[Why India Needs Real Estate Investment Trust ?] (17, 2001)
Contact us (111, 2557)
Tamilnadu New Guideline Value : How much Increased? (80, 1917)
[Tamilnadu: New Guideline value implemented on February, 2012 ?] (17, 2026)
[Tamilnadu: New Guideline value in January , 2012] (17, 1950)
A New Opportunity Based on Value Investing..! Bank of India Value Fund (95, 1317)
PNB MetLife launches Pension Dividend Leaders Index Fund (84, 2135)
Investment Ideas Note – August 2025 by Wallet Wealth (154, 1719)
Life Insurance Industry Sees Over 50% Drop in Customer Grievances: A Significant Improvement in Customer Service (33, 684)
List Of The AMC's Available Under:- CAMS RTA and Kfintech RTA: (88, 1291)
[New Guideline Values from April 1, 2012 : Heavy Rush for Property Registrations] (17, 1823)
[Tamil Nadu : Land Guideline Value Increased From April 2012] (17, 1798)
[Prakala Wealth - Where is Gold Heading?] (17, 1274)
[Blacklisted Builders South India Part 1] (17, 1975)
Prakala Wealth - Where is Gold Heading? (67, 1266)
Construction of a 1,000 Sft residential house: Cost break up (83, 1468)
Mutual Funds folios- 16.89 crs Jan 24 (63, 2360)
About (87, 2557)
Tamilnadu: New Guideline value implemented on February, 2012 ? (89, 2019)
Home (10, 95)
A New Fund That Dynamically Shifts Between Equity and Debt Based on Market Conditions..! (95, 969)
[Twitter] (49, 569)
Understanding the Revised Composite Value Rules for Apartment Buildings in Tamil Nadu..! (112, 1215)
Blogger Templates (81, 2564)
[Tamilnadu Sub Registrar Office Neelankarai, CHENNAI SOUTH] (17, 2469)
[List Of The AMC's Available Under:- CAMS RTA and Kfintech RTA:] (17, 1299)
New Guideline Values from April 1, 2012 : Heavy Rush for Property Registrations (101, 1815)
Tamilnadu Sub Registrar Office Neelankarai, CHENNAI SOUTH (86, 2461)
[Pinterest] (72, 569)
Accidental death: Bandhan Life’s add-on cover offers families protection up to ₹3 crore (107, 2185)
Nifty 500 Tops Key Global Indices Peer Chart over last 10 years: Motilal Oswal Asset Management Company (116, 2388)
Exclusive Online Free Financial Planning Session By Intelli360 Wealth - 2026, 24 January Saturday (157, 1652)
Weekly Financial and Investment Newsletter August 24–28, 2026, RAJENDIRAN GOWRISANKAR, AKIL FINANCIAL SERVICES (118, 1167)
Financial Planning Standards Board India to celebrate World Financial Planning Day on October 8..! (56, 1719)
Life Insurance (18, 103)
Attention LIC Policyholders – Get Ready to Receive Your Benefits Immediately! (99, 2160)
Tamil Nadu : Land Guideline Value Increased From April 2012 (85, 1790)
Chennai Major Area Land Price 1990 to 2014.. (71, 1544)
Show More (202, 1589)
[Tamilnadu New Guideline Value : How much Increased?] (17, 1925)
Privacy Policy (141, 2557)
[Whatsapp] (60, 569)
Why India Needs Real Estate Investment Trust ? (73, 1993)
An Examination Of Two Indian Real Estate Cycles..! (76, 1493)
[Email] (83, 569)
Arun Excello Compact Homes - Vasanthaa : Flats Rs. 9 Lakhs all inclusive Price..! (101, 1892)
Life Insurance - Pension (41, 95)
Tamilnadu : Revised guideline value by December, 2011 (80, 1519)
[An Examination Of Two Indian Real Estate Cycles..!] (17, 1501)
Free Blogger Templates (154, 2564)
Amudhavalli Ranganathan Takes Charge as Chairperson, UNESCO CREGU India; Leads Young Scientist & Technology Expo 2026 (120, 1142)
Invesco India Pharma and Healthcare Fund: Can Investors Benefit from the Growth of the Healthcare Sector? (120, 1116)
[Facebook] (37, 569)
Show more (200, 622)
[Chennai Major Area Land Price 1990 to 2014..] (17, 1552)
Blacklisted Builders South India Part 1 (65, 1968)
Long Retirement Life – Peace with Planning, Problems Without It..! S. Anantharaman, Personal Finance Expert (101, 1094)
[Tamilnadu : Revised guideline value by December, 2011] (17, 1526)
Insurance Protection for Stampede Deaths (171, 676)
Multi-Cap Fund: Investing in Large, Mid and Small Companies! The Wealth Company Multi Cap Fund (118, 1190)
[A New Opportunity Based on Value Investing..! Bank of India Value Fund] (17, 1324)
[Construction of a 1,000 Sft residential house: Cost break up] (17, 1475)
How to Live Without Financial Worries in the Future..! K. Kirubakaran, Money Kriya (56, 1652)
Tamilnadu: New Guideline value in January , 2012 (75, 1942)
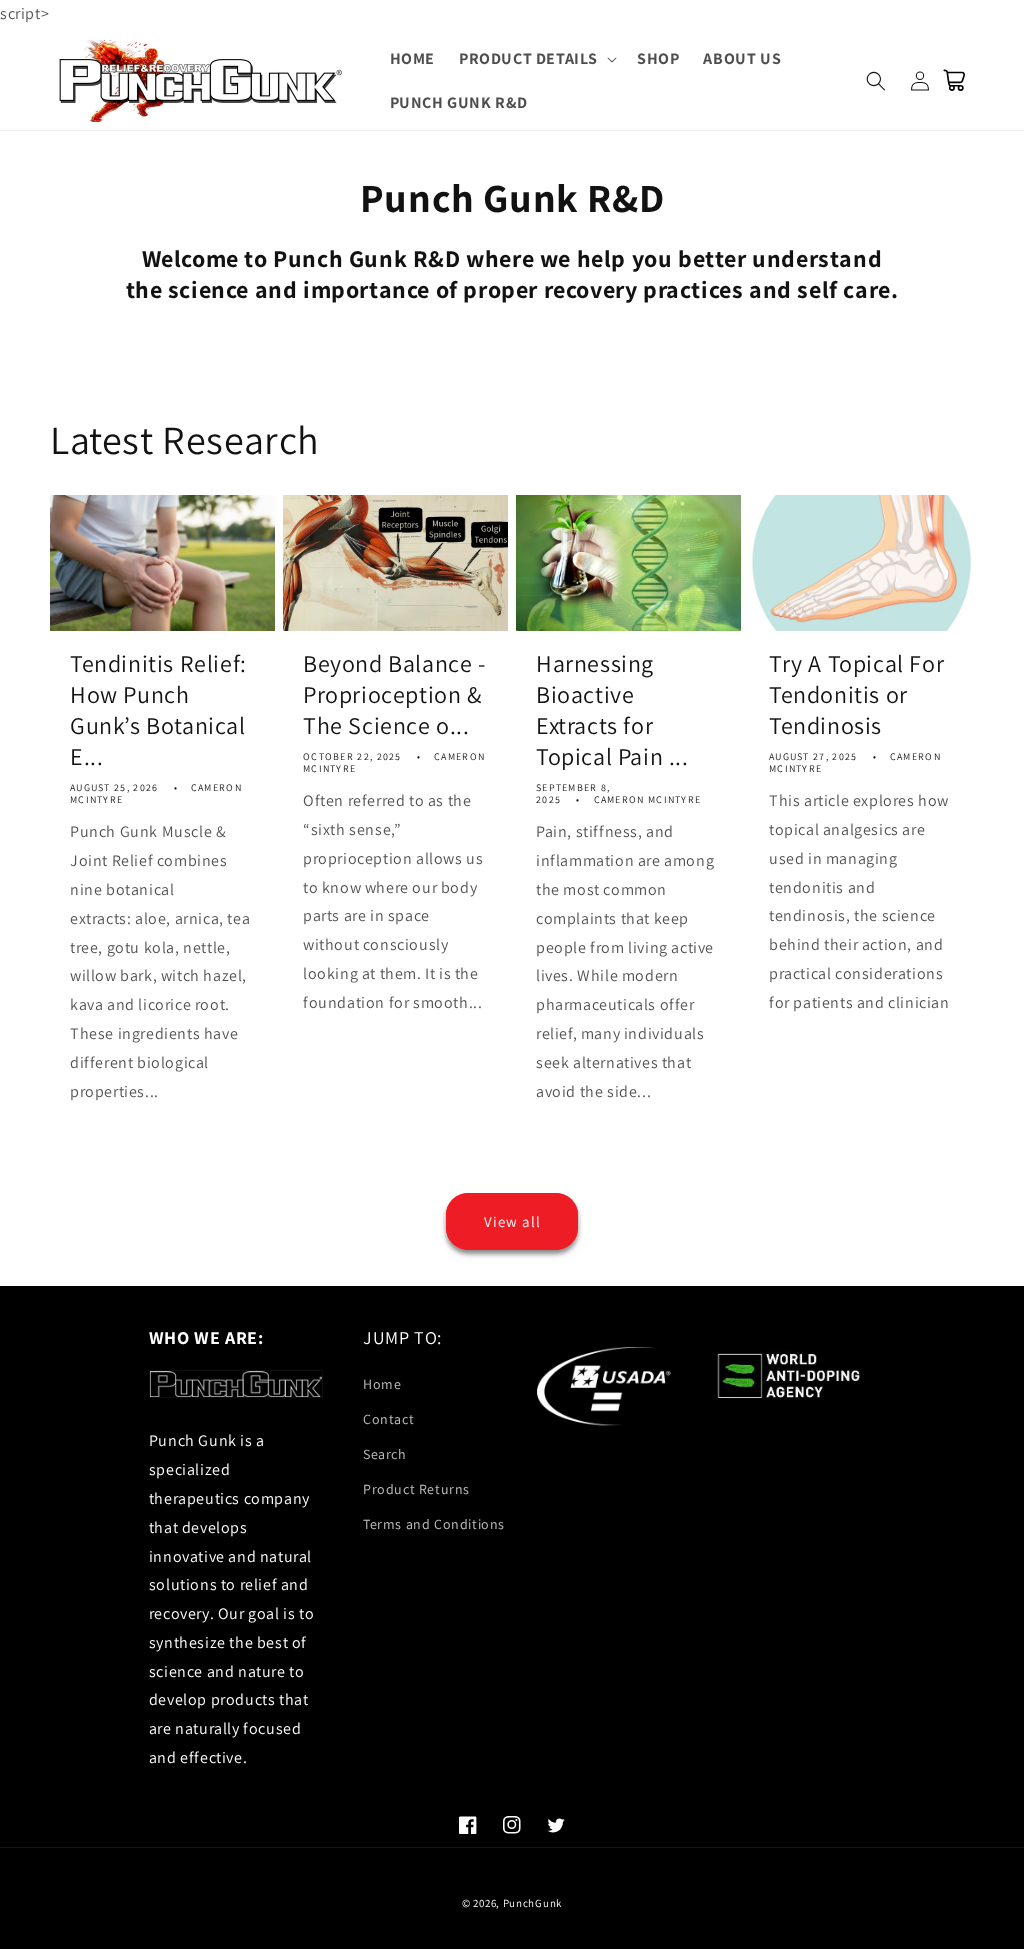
------
*Goal of the exercise*. Without changing a single word, set down all of the material again and leave out its pictures.

*Completed exercise*.
[Why India Needs Real Estate Investment Trust ?] (17, 2001)
Contact us (111, 2557)
Tamilnadu New Guideline Value : How much Increased? (80, 1917)
[Tamilnadu: New Guideline value implemented on February, 2012 ?] (17, 2026)
[Tamilnadu: New Guideline value in January , 2012] (17, 1950)
A New Opportunity Based on Value Investing..! Bank of India Value Fund (95, 1317)
PNB MetLife launches Pension Dividend Leaders Index Fund (84, 2135)
Investment Ideas Note – August 2025 by Wallet Wealth (154, 1719)
Life Insurance Industry Sees Over 50% Drop in Customer Grievances: A Significant Improvement in Customer Service (33, 684)
List Of The AMC's Available Under:- CAMS RTA and Kfintech RTA: (88, 1291)
[New Guideline Values from April 1, 2012 : Heavy Rush for Property Registrations] (17, 1823)
[Tamil Nadu : Land Guideline Value Increased From April 2012] (17, 1798)
[Prakala Wealth - Where is Gold Heading?] (17, 1274)
[Blacklisted Builders South India Part 1] (17, 1975)
Prakala Wealth - Where is Gold Heading? (67, 1266)
Construction of a 1,000 Sft residential house: Cost break up (83, 1468)
Mutual Funds folios- 16.89 crs Jan 24 (63, 2360)
About (87, 2557)
Tamilnadu: New Guideline value implemented on February, 2012 ? (89, 2019)
Home (10, 95)
A New Fund That Dynamically Shifts Between Equity and Debt Based on Market Conditions..! (95, 969)
[Twitter] (49, 569)
Understanding the Revised Composite Value Rules for Apartment Buildings in Tamil Nadu..! (112, 1215)
Blogger Templates (81, 2564)
[Tamilnadu Sub Registrar Office Neelankarai, CHENNAI SOUTH] (17, 2469)
[List Of The AMC's Available Under:- CAMS RTA and Kfintech RTA:] (17, 1299)
New Guideline Values from April 1, 2012 : Heavy Rush for Property Registrations (101, 1815)
Tamilnadu Sub Registrar Office Neelankarai, CHENNAI SOUTH (86, 2461)
[Pinterest] (72, 569)
Accidental death: Bandhan Life’s add-on cover offers families protection up to ₹3 crore (107, 2185)
Nifty 500 Tops Key Global Indices Peer Chart over last 10 years: Motilal Oswal Asset Management Company (116, 2388)
Exclusive Online Free Financial Planning Session By Intelli360 Wealth - 2026, 24 January Saturday (157, 1652)
Weekly Financial and Investment Newsletter August 24–28, 2026, RAJENDIRAN GOWRISANKAR, AKIL FINANCIAL SERVICES (118, 1167)
Financial Planning Standards Board India to celebrate World Financial Planning Day on October 8..! (56, 1719)
Life Insurance (18, 103)
Attention LIC Policyholders – Get Ready to Receive Your Benefits Immediately! (99, 2160)
Tamil Nadu : Land Guideline Value Increased From April 2012 (85, 1790)
Chennai Major Area Land Price 1990 to 2014.. (71, 1544)
Show More (202, 1589)
[Tamilnadu New Guideline Value : How much Increased?] (17, 1925)
Privacy Policy (141, 2557)
[Whatsapp] (60, 569)
Why India Needs Real Estate Investment Trust ? (73, 1993)
An Examination Of Two Indian Real Estate Cycles..! (76, 1493)
[Email] (83, 569)
Arun Excello Compact Homes - Vasanthaa : Flats Rs. 9 Lakhs all inclusive Price..! (101, 1892)
Life Insurance - Pension (41, 95)
Tamilnadu : Revised guideline value by December, 2011 (80, 1519)
[An Examination Of Two Indian Real Estate Cycles..!] (17, 1501)
Free Blogger Templates (154, 2564)
Amudhavalli Ranganathan Takes Charge as Chairperson, UNESCO CREGU India; Leads Young Scientist & Technology Expo 2026 (120, 1142)
Invesco India Pharma and Healthcare Fund: Can Investors Benefit from the Growth of the Healthcare Sector? (120, 1116)
[Facebook] (37, 569)
Show more (200, 622)
[Chennai Major Area Land Price 1990 to 2014..] (17, 1552)
Blacklisted Builders South India Part 1 (65, 1968)
Long Retirement Life – Peace with Planning, Problems Without It..! S. Anantharaman, Personal Finance Expert (101, 1094)
[Tamilnadu : Revised guideline value by December, 2011] (17, 1526)
Insurance Protection for Stampede Deaths (171, 676)
Multi-Cap Fund: Investing in Large, Mid and Small Companies! The Wealth Company Multi Cap Fund (118, 1190)
[A New Opportunity Based on Value Investing..! Bank of India Value Fund] (17, 1324)
[Construction of a 1,000 Sft residential house: Cost break up] (17, 1475)
How to Live Without Financial Worries in the Future..! K. Kirubakaran, Money Kriya (56, 1652)
Tamilnadu: New Guideline value in January , 2012 (75, 1942)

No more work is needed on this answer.